Meggie fell asleep. She didn’t know what woke her, but it was something she hadn’t heard before in this strange house. A mouse scurrying across the wooden floor? A moth trapped against the windowpane? Just the crackle and heaviness of thunder in the air, not quite ready to strike yet?
She was suddenly very afraid.
24
MEGGIE LAY THERE, eyes wide open, perfectly still, adjusting her hearing, her vision. Waiting, waiting for another sound. The moonlight no longer sliced into the white room. There were only clouds now cloaking the sky, thick, bloated, black as the bottom of a cauldron. It was nearly black inside the bedchamber. The storm was here, the wind coming hard through the partially open window, too cold now. Rain would begin any time now. She’d heard nothing, for how long now?
She’d been a fool. She started to get up to close the window when she heard it again. It wasn’t a scurrying sound, it was quite something else. It was close, very close. Too close. She didn’t see anything. But that didn’t matter. She rolled to the side of the bed that gave onto the dressing room, and when she jumped up, she tangled in the covers. She staggered, fighting to get free of the covers, when suddenly lightning lit up the black sky, once, again, and then the thunder rolled and boomed, making Pendragon shudder as those huge hits shook it to the ground. She heard someone’s intake of breath, and that someone was right behind her, she could hear the breathing, low and fast and something else, something—She yelled even as she whirled about to see who was there.
She saw something, it was black, a figure, and then something struck her hard on the side of her head. She slid down into the pile of covers that she’d pulled off the bed.
“Meggie!”
She thought she heard a man’s voice, but she wasn’t all that sure and what’s more, she didn’t really care. She felt warm and safe and there was nothing to touch her, nothing at all.
“Meggie! Damnation, wake up! What the hell’s wrong? Wake
up!”
The man slapped her face, and not light taps either, he really smacked her good, and it made her so mad that she reared right up and said in his face, “Don’t hit me again or I’ll clout you back.”
Thomas said, “Good, that’s better. Please don’t clout me. Are you all right?”
“I must think about that.”
“Jesus, Meggie, I heard you scream, thought the thunder and lightning frightened you. I’m sorry I slapped you so hard, but I was scared, you wouldn’t wake up.” He grabbed her against him. She felt his pounding heart beneath her cheek.
She said against his shoulder, “You really heard me scream? I didn’t know if I managed to get it out before whoever it was hit me on the side of the head with something hard.”
His breath caught in his throat and he coughed, and continued to cough until Meggie got herself together enough to hit him on the back.
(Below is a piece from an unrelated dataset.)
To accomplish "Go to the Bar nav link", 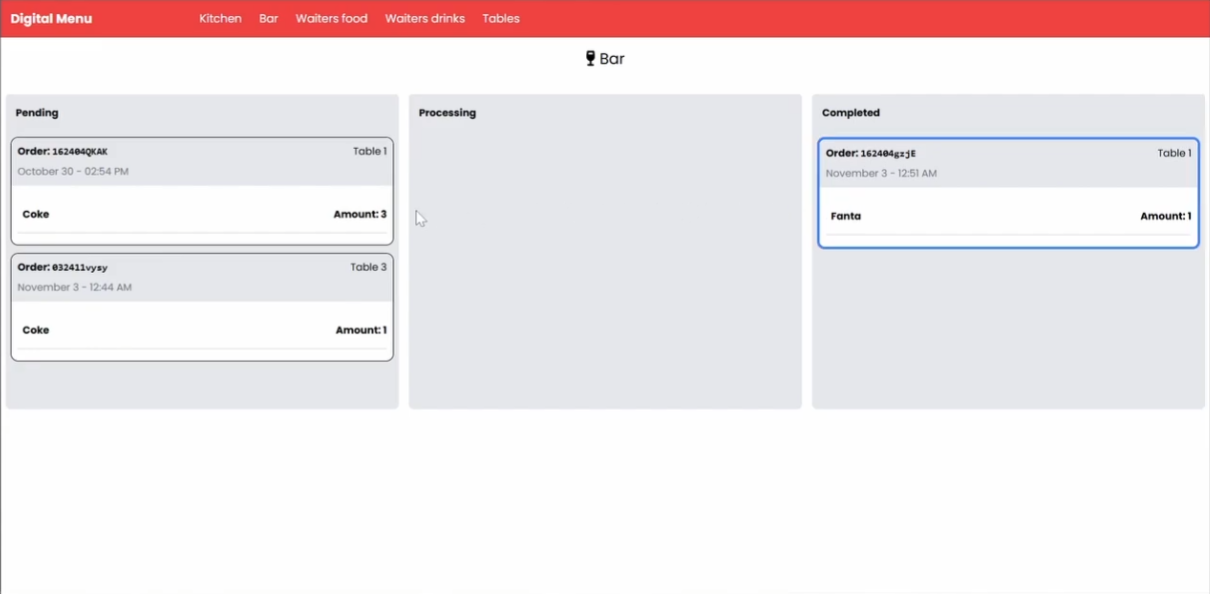I will click(268, 19).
“What did you say?” he finally got out, his voice a croak. “Oh God, you’re bleeding.” He stared at her blood, wetting two of his fingers. He was up in a flash, hauling her in his arms and gently laying her out on the bed, as if for burial. She expected him to fold her hands over her breast, but he didn’t. “Don’t move.” And off he went, lit a candle, then searched every inch of the White Room. He closed the window, as rain was blowing into the room. A huge strike of lightning filled the room with light. He still saw nothing. He pulled the draperies closed over the battering rain. Then he opened the bedchamber door and went into the corridor. It was some minutes before he was back.
“No sign of anyone.” He placed the candle on the small table just beside the bed, and leaned over to gently ease her hair away from the wound.
He cursed, fluently, with great variety, she thought, and she asked, “Did you make those things up?”
“Make what up? Are you all right, Meggie?”
“The curses, all those incredible uses of animal body parts, did you make them up?”
He grinned, just couldn’t help himself. “No. All of those words have been around for a very very long time. Does this hurt?”